According to GSMA as of July 2025, there were 278 completed, planned or in progress 2G and 3G switch-offs in 83 countries and territories. For Africa, the switch-off process is currently in very early stages: only South Africa has set a path to migrating away from legacy networks.
Embracing infrastructure sharing
Policies that encourage passive (towers, sites, power systems, ducts, and dark fiber optic cable) and active (RAN, spectrum, antennas, base stations, switches) infrastructure sharing can significantly reduce deployment costs, enabling operators to expand coverage more quickly, particularly in rural and underserved areas. Research on other low-income countries shows that tower-sharing deals can lead to lower prices and increased mobile and internet access. Although, 38 African countries have integrated infrastructure sharing into their regulatory frameworks, several operators are also driving this forward through signing collaboration agreements, recent examples include:
- Airtel Africa and MTN Group, for instance, announced a collaboration to share fiber and wireless infrastructure in Nigeria and Uganda to improve network efficiency and drive digital inclusion.
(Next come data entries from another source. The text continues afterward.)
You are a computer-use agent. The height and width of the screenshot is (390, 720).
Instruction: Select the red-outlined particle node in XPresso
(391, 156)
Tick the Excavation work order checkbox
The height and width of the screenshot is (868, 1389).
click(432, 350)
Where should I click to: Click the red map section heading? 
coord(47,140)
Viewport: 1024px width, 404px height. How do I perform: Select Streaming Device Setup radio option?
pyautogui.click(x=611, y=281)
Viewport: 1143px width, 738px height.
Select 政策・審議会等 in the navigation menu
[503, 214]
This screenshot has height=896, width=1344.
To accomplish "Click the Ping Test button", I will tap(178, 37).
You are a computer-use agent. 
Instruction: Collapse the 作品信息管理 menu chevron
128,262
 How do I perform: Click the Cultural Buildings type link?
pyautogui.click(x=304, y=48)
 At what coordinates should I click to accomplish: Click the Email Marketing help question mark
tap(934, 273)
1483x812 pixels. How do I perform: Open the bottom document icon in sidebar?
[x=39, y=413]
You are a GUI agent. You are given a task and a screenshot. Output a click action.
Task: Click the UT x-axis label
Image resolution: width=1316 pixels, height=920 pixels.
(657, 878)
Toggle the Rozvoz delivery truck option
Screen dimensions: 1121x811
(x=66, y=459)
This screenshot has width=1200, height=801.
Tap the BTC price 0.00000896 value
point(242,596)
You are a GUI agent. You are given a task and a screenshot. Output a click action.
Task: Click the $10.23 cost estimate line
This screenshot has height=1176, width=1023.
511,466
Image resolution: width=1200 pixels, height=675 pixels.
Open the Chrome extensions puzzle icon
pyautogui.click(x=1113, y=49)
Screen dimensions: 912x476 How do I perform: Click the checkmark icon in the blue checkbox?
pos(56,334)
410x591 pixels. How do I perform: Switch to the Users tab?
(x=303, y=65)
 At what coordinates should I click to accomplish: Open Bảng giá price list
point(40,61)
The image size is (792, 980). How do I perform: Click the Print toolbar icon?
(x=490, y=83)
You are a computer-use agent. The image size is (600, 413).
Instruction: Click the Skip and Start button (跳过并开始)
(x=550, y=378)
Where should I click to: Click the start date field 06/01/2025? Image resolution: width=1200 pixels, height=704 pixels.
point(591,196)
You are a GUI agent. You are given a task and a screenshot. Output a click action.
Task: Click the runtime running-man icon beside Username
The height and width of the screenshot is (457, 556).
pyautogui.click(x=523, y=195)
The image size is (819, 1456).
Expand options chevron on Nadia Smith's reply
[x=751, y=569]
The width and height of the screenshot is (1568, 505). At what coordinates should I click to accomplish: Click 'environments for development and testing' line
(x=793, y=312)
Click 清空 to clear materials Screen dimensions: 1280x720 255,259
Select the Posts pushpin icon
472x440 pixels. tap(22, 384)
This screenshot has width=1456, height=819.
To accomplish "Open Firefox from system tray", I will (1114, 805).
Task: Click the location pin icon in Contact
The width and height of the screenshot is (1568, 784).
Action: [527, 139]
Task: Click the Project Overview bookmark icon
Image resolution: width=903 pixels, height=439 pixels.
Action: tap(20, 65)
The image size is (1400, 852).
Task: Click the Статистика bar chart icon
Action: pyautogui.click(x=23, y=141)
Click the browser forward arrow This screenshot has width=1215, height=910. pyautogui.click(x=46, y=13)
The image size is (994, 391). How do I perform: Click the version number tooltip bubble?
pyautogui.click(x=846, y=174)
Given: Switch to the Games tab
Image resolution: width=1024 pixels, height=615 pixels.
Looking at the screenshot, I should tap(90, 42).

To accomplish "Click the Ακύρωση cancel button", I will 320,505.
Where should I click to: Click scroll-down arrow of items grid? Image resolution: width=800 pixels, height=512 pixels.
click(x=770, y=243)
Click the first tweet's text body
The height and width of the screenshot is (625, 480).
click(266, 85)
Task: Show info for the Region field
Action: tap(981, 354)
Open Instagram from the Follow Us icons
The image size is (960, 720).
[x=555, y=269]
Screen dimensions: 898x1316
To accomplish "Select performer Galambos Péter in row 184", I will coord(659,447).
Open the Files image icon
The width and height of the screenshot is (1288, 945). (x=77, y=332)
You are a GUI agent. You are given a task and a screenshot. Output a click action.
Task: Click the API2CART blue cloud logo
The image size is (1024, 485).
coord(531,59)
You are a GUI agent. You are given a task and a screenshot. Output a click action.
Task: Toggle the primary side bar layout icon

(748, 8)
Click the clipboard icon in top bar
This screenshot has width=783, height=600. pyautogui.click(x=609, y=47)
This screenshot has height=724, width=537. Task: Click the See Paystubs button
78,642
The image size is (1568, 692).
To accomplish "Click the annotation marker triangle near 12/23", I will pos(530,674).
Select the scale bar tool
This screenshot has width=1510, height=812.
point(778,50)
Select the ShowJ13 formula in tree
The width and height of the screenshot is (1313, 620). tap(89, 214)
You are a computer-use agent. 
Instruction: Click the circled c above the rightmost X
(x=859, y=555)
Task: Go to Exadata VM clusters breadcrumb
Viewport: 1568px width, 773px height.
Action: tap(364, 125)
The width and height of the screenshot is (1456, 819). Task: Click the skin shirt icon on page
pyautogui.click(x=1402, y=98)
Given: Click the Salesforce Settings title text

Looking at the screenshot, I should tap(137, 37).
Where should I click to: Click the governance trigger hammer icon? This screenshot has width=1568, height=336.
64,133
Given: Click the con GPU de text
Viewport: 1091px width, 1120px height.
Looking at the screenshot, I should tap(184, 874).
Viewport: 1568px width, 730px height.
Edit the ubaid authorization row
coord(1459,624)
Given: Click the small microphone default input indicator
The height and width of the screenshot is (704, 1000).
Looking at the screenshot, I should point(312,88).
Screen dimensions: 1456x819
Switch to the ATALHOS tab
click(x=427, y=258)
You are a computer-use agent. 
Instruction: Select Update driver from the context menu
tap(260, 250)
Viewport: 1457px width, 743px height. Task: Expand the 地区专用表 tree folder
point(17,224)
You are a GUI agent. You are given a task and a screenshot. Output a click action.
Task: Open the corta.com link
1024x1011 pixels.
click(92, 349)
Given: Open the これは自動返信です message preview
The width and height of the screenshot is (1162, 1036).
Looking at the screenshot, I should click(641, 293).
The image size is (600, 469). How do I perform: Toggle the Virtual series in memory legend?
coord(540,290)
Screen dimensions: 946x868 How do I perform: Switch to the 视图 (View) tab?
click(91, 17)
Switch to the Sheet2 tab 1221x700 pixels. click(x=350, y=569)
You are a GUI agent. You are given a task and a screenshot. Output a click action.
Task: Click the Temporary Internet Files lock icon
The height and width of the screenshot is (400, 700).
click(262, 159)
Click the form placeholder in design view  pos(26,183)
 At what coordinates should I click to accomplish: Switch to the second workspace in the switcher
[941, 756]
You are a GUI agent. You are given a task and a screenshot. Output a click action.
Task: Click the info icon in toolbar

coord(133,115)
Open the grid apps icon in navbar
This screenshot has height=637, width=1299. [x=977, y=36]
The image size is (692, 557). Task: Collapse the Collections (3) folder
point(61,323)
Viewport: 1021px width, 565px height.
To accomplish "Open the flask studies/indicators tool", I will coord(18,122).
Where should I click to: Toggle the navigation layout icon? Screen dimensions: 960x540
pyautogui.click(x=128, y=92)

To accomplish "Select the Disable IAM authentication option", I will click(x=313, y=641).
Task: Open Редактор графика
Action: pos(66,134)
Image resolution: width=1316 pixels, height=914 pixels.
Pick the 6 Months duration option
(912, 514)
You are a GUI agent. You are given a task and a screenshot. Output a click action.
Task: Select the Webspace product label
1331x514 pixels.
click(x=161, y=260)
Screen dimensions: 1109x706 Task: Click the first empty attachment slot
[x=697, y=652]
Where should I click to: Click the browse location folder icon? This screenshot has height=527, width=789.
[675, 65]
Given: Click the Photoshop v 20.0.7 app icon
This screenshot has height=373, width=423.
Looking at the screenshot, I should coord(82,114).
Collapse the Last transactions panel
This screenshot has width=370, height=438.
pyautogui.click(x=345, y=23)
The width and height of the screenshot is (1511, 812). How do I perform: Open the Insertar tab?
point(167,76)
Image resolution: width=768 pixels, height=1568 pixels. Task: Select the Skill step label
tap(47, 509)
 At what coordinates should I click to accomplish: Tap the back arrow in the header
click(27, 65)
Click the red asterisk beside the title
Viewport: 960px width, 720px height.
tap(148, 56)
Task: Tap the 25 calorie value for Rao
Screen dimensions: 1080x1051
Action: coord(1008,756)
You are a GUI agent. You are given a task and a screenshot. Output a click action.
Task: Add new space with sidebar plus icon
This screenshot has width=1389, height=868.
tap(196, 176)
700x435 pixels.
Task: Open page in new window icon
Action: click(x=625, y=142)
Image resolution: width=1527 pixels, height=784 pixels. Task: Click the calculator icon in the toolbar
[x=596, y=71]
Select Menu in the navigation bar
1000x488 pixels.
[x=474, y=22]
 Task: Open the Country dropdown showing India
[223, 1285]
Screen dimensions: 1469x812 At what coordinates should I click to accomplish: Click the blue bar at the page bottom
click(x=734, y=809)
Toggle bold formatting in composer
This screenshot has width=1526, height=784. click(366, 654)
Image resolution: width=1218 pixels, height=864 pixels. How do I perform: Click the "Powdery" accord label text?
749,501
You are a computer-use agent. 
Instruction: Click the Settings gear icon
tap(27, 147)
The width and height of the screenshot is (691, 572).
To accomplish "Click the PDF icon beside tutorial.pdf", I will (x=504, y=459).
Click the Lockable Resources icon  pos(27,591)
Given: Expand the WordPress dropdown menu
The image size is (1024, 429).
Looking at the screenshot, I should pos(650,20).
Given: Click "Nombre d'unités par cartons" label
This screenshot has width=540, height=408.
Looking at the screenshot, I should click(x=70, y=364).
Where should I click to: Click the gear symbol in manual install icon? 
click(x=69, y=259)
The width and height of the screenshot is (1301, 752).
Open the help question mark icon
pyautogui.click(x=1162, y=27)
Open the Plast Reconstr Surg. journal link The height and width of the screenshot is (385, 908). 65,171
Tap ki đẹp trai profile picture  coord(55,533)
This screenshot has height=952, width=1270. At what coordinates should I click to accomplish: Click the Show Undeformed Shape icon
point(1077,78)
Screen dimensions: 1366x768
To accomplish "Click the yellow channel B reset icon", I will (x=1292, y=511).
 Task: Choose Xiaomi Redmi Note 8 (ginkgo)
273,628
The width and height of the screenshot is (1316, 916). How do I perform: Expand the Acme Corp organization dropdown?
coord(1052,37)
- Airtel Africa and Vodacom have entered into a strategic infrastructure-sharing agreement across Mozambique, Tanzania, and the Democratic Republic of Congo, helping to expand coverage and enhance service quality in underserved markets.
Exploring innovative funding model
Traditional funding from operators and governments is often insufficient to meet the investment required to close the digital divide. To address this, policymakers are exploring alternative funding sources and innovative models, such as public-private partnerships (PPPs). One example is India, which has focused on backhaul infrastructure through the BharatNet project, a massive government-led initiative to connect all of India's village councils with high-speed optical fiber using a public-private partnership model, providing a compelling example for extending services into rural areas at an affordable cost. Furthermore, universal service funds and incentives for non-traditional players, such as community network operators, are gaining traction.
Conclusion
While Opensignal’s Global Network Excellence Index highlights the uneven state of Africa’s mobile networks, it also provides a clear blueprint for progress. The leading nations such as South Africa and Mauritius have demonstrated that proactive, strategic regulatory policy, especially concerning spectrum, is the primary driver of superior user experience. However, the cautionary tale of Nigeria shows that spectrum alone is not a panacea. A truly excellent and consistently high-quality mobile experience depends on a robust backhaul infrastructure, a stable and independent regulatory environment, and a policy toolkit that looks beyond a single technology to foster a comprehensive ecosystem of innovation and investment. By focusing on these strategic enablers, African nations can not only improve their ranking in the Global Network Excellence Index but also accelerate their journey toward genuine digital inclusion.